The second criticism is tied directly to the first; namely, after the wonderful, exquisitely creepy buildup the conclusion seems rushed and far too simple. Sure, there are subtle signs that all may not be completely over yet, but in general the resolution feels far too neat, evoking the paint-by-number mood of something precisely perfected and polished, but without the spark of mad delight characterizing the earlier parts of the novel.
That being said, I deeply enjoyed both narratives: the actual journey of Noemí Taboada into the High Place and out, and the underlaying discourse with Mexico’s recent colonial and paternalistic past. The latter is especially intriguing for its bold and entertaining take on various racial views, as well as the highly entertaining fantasy of revenge for the past transgressions, both on the land and the people. Greed and dominance, delusions of grandeur and superiority, nurture vs nature – all these themes are nicely interwoven in the narrative, playing an important yet ancillary role in the tragedy of the Doyles, in which Noemí serves as an unwilling catalyst.
Lastly, I am quite intrigued by fungi as a life form, equally separate from animals and plants, with their own secret lives; for those who share this fascination, or simply want to lay to rest certain fears awaken by Mexican Gothic, I can recommend a book by Robert Hofrichter, Das geheimnisvolle Leben der Pilze (unfortunately, I couldn’t find an English translation). So it shouldn’t come as a surprise when I say that I loved how Moreno-Garcia used the dual nature of fungi in her Gothic horror. I do realize that even without Mexican Gothic’s disturbing imagery fungi put the fear of god into the majority of Anglo-Saxon descendants, who in my experience usually approve only of champignons and oyster mushrooms 😉 (and the reason for it is something I’d love to do more research on at some point!). Alas, for the majority of continental Europeans (I cannot say anything certain about other parts of the world, but it seems mushroom consumption plays important role for many societies) wild mushrooms hold special allure – and I’m not talking about the hallucinogenic type :P. The edible mushrooms are picked with care and consumed with relish and without any adverse effects – if one knows his mushrooms, that is, for there are plenty poisonous species. The knowledge associated with the various mushroom types often is passed from one generation to the next as a family tradition.

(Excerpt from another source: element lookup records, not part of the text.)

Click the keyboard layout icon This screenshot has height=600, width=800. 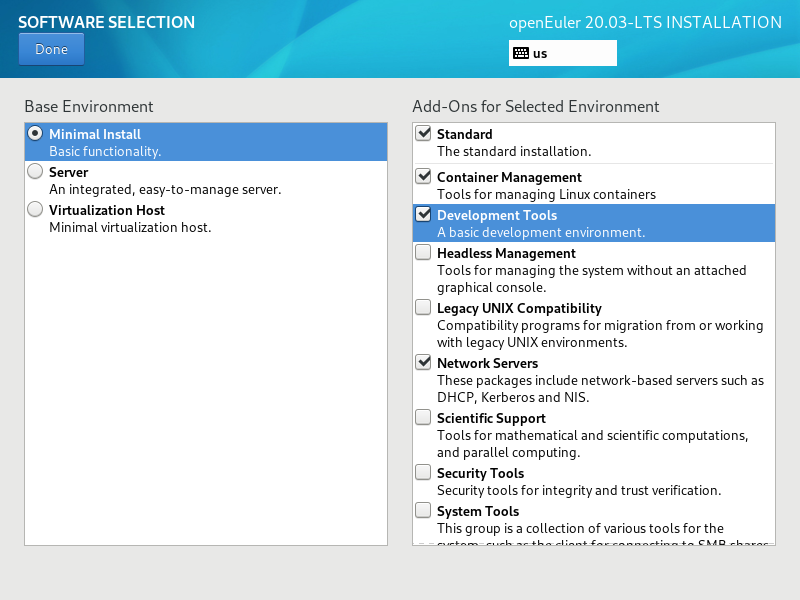pyautogui.click(x=521, y=53)
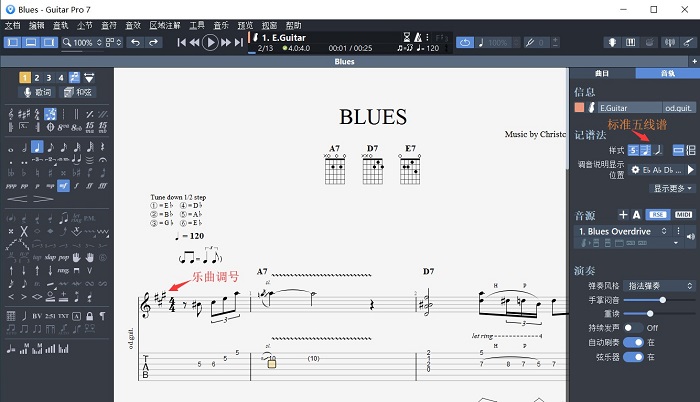The height and width of the screenshot is (402, 700).
Task: Select voice 1 in the edition palette
Action: (24, 77)
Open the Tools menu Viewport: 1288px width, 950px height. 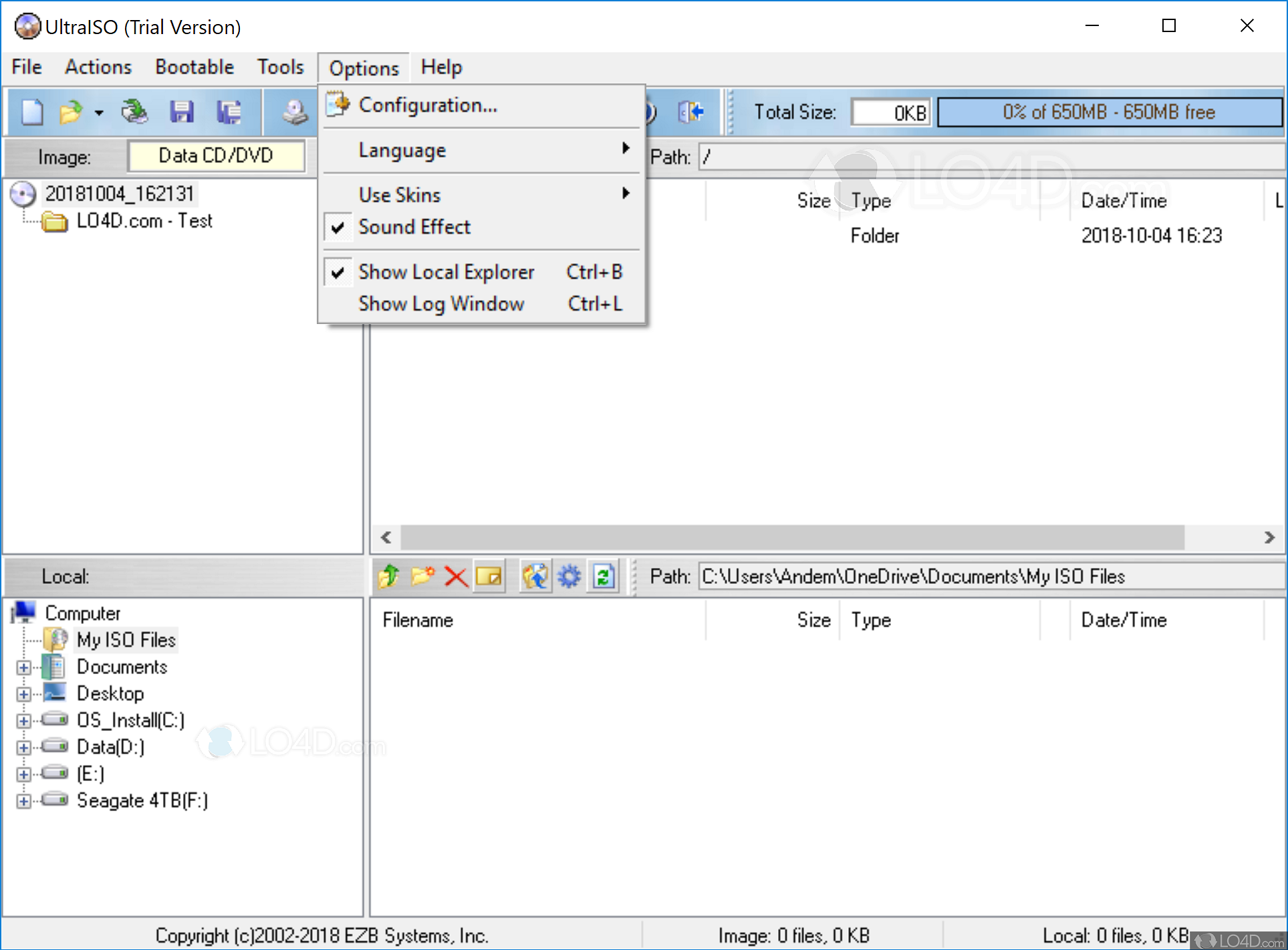280,67
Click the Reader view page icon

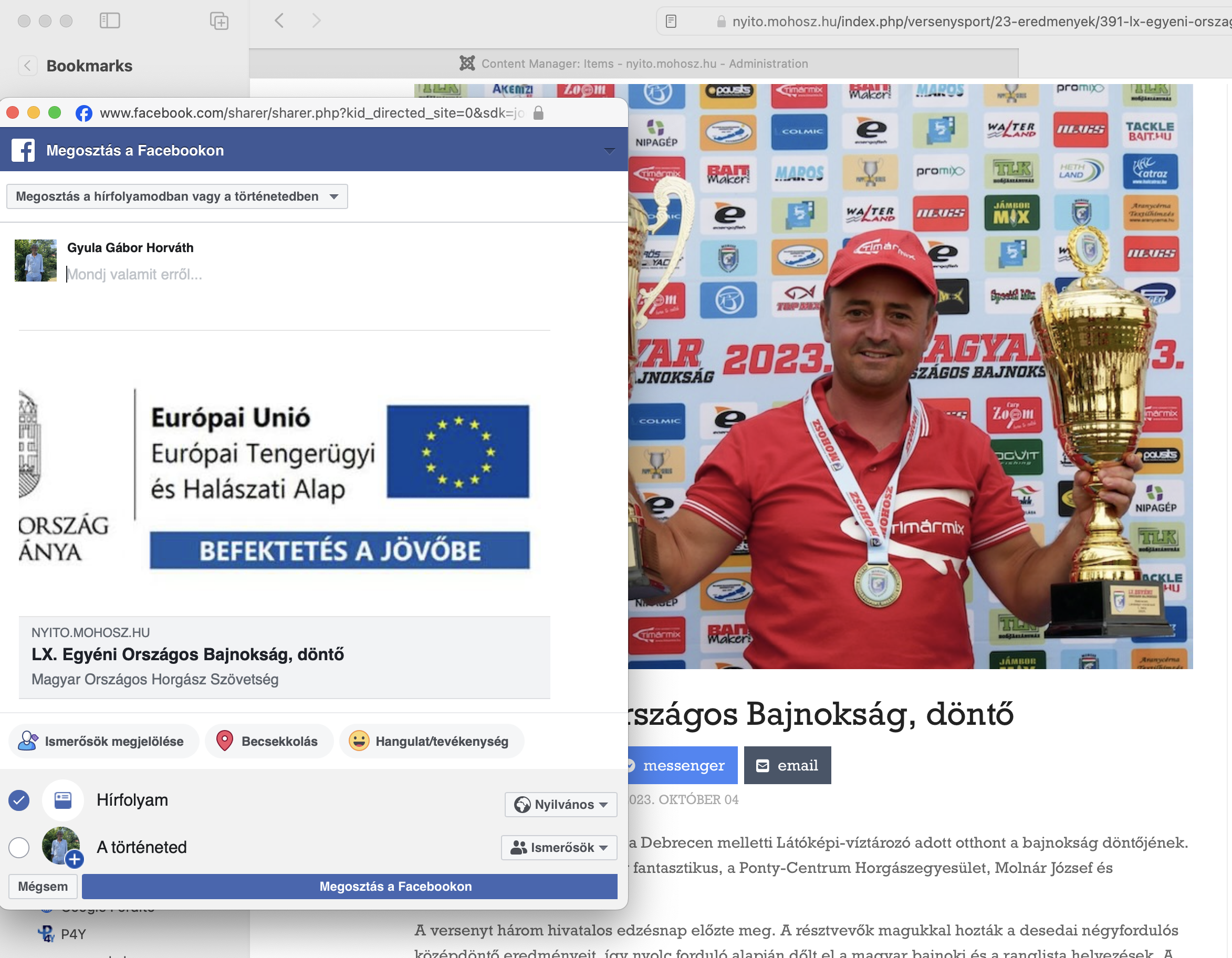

The complex symbolism of mushrooms in various cultures around the world is a proof that humanity has a long and convoluted history with them – and boy, am I glad that Moreno-Garcia brings them once again to the limelight! Mexican Gothic is like a red toadstool growing boldly by the forest road – pick it up if you dare, its pretty and potentially dangerous fruiting body only the outward manifestation of a secret, shadowed life proliferating below ground.
I have received a copy of this novel from the publisher through NetGalley in exchange for an honest review. My thanks.